Kirchberg2), Wartstein3). |
Textkritischer Apparat
- Datum nach Krick.
- Statt CRVCIS ein Kreuz.
- Kürzung hochgestellt.
- Wort gekürzt, genaue Art der Kürzung nicht erkennbar, evtl. A und T als Nexus litterarum.
- Letzte Zeile auf rechtem Abschnitt der oberen Schmalseite; Worttrenner in Form von Punkten auf der Zeilenmitte.
- Worttrenner in Form von Punkten auf der Zeilenmitte.
Anmerkungen
- Die Tumba ist zwar verloren. Die Ausführung der umlaufenden Schrift spricht aber für diese Annahme.
- Gespalten, vorne ein halber Adler, hinten ein Balken. Siebmacher, WüA 17, bietet für Konrad von Kirchberg, einen anderen Neffen des Bischofs Bruno von Brixen, ein abweichendes Wappen.
- WüA 28.
- Das Sterbedatum ist in der Literatur durch den schlecht erhaltenen Text meist falsch interpretiert worden. So verhält sich Kdm Passau zwar vorsichtig, suggeriert aber durch eine fehlerhafte Lesung die Verwendung des Römischen Kalenders: M · CCC · XVI / VI · ID · IV... · Ähnlich verhält es sich bei Krick, Domstift 251: ...MCCCXVI) V. Jd. Jun. ... Das Sterbedatum Eberhards konnte offenbar von beiden nicht entziffert werden, Krick setzt das Jahr aber eindeutig 1316 an. Fuchs gibt beide Daten in der richtigen Auflösung an. Allerdings liest auch er im Datum Eberhards 1316.
- Zu Gottfried von Kirchberg vgl. Krick, Domstift 4, 173f. Nr. 77–84; ders., Stammtafeln Nr. 75, 169.
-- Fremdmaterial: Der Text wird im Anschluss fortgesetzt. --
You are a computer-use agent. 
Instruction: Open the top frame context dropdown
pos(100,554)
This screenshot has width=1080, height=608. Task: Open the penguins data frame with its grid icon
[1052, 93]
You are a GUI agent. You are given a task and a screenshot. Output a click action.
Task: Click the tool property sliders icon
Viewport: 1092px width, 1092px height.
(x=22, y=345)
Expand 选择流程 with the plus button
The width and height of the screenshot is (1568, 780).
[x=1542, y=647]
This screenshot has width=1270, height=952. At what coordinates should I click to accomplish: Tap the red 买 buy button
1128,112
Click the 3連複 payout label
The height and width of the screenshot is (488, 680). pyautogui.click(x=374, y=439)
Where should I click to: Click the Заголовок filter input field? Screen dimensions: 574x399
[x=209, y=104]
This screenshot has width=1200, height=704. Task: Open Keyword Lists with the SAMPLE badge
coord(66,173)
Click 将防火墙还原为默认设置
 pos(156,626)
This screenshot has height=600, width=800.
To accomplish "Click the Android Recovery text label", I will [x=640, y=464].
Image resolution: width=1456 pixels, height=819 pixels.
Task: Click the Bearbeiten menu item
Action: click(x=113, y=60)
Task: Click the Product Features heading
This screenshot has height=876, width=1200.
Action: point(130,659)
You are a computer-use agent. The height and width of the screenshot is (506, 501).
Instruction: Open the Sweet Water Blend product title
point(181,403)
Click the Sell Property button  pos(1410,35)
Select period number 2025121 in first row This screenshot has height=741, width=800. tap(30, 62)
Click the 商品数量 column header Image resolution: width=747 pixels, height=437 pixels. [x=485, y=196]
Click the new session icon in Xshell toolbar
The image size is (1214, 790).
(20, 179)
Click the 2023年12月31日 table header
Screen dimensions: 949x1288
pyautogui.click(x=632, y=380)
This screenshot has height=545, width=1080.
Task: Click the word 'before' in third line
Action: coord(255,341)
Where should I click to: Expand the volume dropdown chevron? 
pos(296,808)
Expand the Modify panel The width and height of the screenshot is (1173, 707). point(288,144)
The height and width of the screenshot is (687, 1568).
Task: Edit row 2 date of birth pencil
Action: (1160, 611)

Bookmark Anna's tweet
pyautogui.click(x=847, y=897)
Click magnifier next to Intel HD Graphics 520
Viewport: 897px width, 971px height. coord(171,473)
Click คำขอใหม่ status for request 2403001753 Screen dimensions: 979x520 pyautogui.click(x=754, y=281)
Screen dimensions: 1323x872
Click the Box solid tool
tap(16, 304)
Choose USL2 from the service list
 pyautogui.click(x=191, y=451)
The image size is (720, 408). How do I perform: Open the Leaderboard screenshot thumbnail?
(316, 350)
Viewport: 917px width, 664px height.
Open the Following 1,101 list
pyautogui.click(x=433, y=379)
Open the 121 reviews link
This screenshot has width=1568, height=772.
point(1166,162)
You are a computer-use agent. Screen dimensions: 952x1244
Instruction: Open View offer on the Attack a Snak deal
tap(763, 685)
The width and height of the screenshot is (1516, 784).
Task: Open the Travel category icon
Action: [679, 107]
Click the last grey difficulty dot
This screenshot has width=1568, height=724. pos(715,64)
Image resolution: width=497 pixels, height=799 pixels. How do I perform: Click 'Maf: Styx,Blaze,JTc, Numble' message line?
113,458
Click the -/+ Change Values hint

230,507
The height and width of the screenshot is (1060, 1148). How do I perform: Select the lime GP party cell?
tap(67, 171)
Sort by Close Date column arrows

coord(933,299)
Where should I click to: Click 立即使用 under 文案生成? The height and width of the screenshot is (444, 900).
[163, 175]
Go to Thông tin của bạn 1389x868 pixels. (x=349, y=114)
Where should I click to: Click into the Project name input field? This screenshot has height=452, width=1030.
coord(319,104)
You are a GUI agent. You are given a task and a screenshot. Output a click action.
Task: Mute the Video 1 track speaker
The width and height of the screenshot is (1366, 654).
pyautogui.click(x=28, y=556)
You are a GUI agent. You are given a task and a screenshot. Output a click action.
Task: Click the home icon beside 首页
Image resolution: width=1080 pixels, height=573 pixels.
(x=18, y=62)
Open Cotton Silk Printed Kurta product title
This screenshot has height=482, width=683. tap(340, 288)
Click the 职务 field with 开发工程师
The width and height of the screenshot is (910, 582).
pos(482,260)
- Am 24. Februar 1318 werden Seyfried der Vaist, Richter zu Passau, Albrecht der Chremer und Stephan der Handschuster als Kirchbergs und Wartsteins Testamentsvollstrecker genannt.
- Zu Eberhard Graf von Wartstein-Berg vgl. Krick, Domstift 29, 174 Nr. 82–84.
Nachweise
- SASR HV NL Wimmer 14b (nur Teile der Inschrift); Schmid, Passau 42; Kdm Passau 171, Fig. 122; Krick, Domstift 251 Nr. 5; Halm, Plastik I, 73; Fuchs, Standorte 325 Nr. 15; Weber, Gedenktafeln 35f.; Schmitt, Grabmäler 512f. (mit Abb).
Zitierhinweis:
DI 67, Stadt Passau, Nr. 20 (Christine Steininger), in: www.inschriften.net, urn:nbn:de:0238-di067m010k0002003.
Kommentar
Zur Schrift vgl. Einleitungskapitel S. XXXV f.; zum Inschriftenträger bzw. zur Inschriftenart vgl. Einleitungskapitel S. LVIII.
Graf Gottfried von Kirchberg wird 1261 erstmals als Passauer Kanoniker genannt. Seit dem 05. April 1282 ist er als Dompropst nachweisbar. Er starb am 03. Mai 13164). Sein Vater war Graf Eberhard II., der urkundlich 1254–1281 fassbar ist. Seine Schwester Alhaid war Chorfrau in Niedernburg, sein Onkel Bruno Bischof von Brixen5). Graf Eberhard von Wartstein-Berg wird 1295 erstmals als Passauer Kanoniker erwähnt. Er starb am 14. September 13156). Sein Vater war Graf Otto, seine Mutter eine Schwester des Grafen Gottfried von Kirchberg7).